Selama ini mungkin sebagian kita (khususnya saya sendiri) sempat tidak suka atau kesal kepada Soekarno, karena telah berani memenjarakan Hamka ketika ia menjadi presiden. Setelah membaca buku ini, yang ditulis oleh Hamka sendiri, merubah padangan saya pada sosok Presiden Soekarno. Ternyata antara Hamka dan Soekarno telah terjalin persahabatan yang cukup dekat sejak awal perjuangan kemerdekaan. Ketika Hamka hendak pulang ke Sumatera dari Jakarta, Soekarno turut mengantarkannya ke Stasiun Kereta Api. Begitupun ketika Soekarno mengunjungi Bukittinggi dalam orasi keliling beliau untuk memperteguh semangat rakyat untuk mempertahankan kemerdekaan, Hamka turut mendampinginya. Di malam perpisahan yang dihadiri tokoh-tokoh Minang, Hamka malah membacakan puisi untuk Soekarno, yang membuat pemimpin besar itu menitikkan air mata. Pada paragraf lain Hamka bercerita, betapa beliau mengagumi sosok Soekarno dan memompa semangat rakyat untuk terus berjuang dalam satu komando, Soekarno-Hatta. Haji Rasul, ayah Hamka, telah mendeklarasikan sendiri bahwa Soekarno adalah anak angkatnya, dan Soekarno mengakui hal itu. Ternyata sedekat itu hubungan mereka. Maka pantas dan wajarlah, ketika akan meninggal Soekarno berpesan agar kelak jasadnya diimami Hamka.

Catatan yang sangat penting bagi saya dalam buku ini adalah bagaimana perjuangan Hamka dan pahlawan-pahlawan kita mempertahankan kemerdekaan yang diproklamirkan pada tanggal 17 Agustus 1945. Jangan pernah berpikir bahwa setelah proklamasi perjuangan para pahlawan itu telah usai, bahkan kita sebenarnya baru masuk pada masa-masa yang paling sulit dalam kehidupan bangsa kita. Usaha mempertahankan kemerdekaan dihiasi oleh pengorbanan nyawa, harta, dan air mata selama lebih kurang 4 tahun (sampai diadakannya KMB). Letusan terdengar dimana-mana, perang gerilya, mengungsi ke hutan dan rawa, penyakit akibat nyamuk, kekurangan makanan, dan lain sebagainya, menyatu dalam perjuangan mereka.
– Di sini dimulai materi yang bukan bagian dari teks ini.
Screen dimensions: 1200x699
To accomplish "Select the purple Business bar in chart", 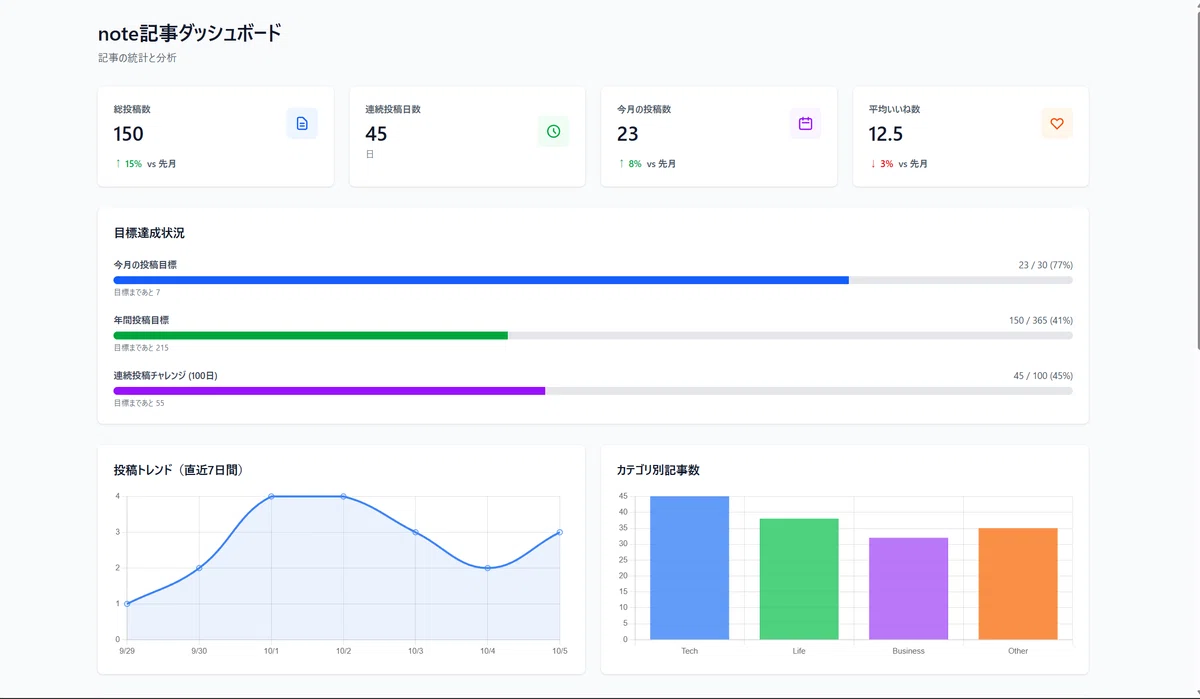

Buku ini wajib dibaca oleh calon pejabat, mahasiswa, bahkan masyarakat umum. Agar mereka tahu bagaimana perjuangan orang-orang terdahulu untuk menegakkan NKRI. Miris ketika kita melihat kondisi sekarang. Bumi merdeka yang mereka wariskan kepada kita, diisi dengan kebejatan moral pejabat dengan prilaku korupsi, narkoba, zina, dan penyakit busuk lainnya. Mereka yang berjuang dulu tidak ada sedikitpun terlintas dibenaknya agar diberi imbalan untuk menjadi pejabat layaknya manusia sekarang, yang berebut kursi dengan menyuap dan menghalalkan segala cara. Para pahlawan kita berjuang dengan niat syahid untuk menegakkan keadilan di muka bumi Indonesia, sehingga anak cucu mereka dapat menghirup udara kebebasan, dan berdiri di kaki sendiri.

Lebih dari separuh buku ini menceritakan kisah perjuangan mempertahankan kemerdekaan. Buku ini berhasil mengaduk-aduk perasaan saya. Tanpa sadar ketika membacanya membuat mata saya berkaca-kaca, dan menyesal atas waktu yang telah disia-siakan selama ini.